= WORK INSTRUCTIONS =
Please write the next part of the passage on running and managing DAGMan, picking up after its last sentence.

Running and Managing DAGMan
Once once a workflow has been setup in a .dag
file, all that
is left is to submit the prepared workflow. A key concept to understand
regarding the submission and management of a DAGMan workflow is
that the DAGMan process itself is ran as a HTCondor job (often referred
to as the DAGMan proper job) that will in turn manage and submit
all the various jobs and scripts defined in the workflow.
DAG Submission
A DAG is submitted using the tool condor_submit_dag. The manual page for condor_submit_dag details the command. The simplest of DAG submissions has the syntax
$ condor_submit_dag DAGInputFileName
and the current working directory contains the DAG input file.
The diamond-shaped DAG example may be submitted with
$ condor_submit_dag diamond.dag
Do not submit the same DAG, with same DAG input file, from within the same directory, such that more than one of this same DAG is running at the same time. It will fail in an unpredictable manner, as each instance of this same DAG will attempt to use the same file to enforce dependencies.

= SOURCE MATERIAL =
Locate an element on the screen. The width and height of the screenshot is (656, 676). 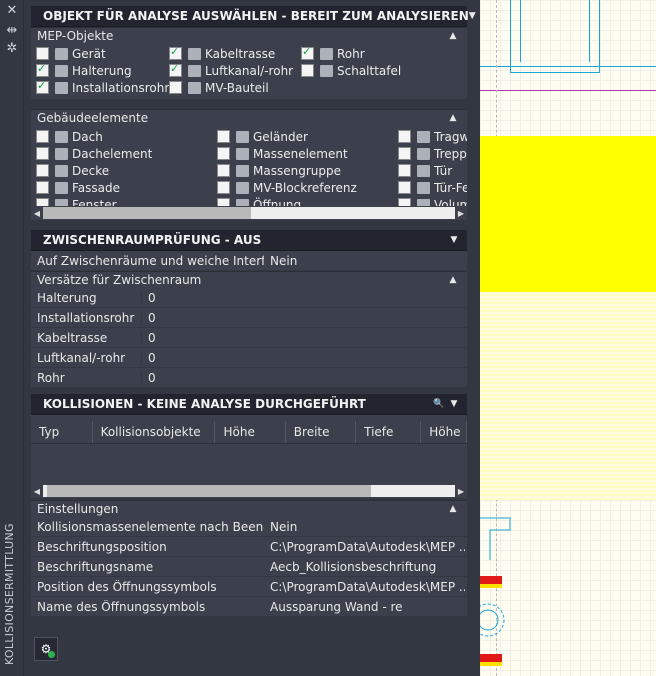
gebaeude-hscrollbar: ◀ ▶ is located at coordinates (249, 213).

= RESPONSE TO THE TASK =
To increase robustness and guarantee recoverability, the
condor_dagman process is run as an HTCondor job. As such, it needs a
submit description file. condor_submit_dag generates this needed
submit description file, naming it by appending .condor.sub
to the
name of the DAG input file. This submit description file may be edited
if the DAG is submitted with
$ condor_submit_dag -no_submit diamond.dag
causing condor_submit_dag to create the submit description file, but not submit condor_dagman to HTCondor. To submit the DAG, once the submit description file is edited, use
$ condor_submit diamond.dag.condor.sub
Since the condor_dagman process is an actual HTCondor job, the job
Cluster Id produced for this DAGMan proper job is used to help mark
all jobs ran by DAGMan. This is done by adding the job classad attribute
DAGManJobId
for all submitted jobs to the produced Job Id.
DAG Monitoring
After submission, the progress of the DAG can be monitored by looking at the job event log file(s), observing the e-mail that job submission to HTCondor causes, or by using condor_q.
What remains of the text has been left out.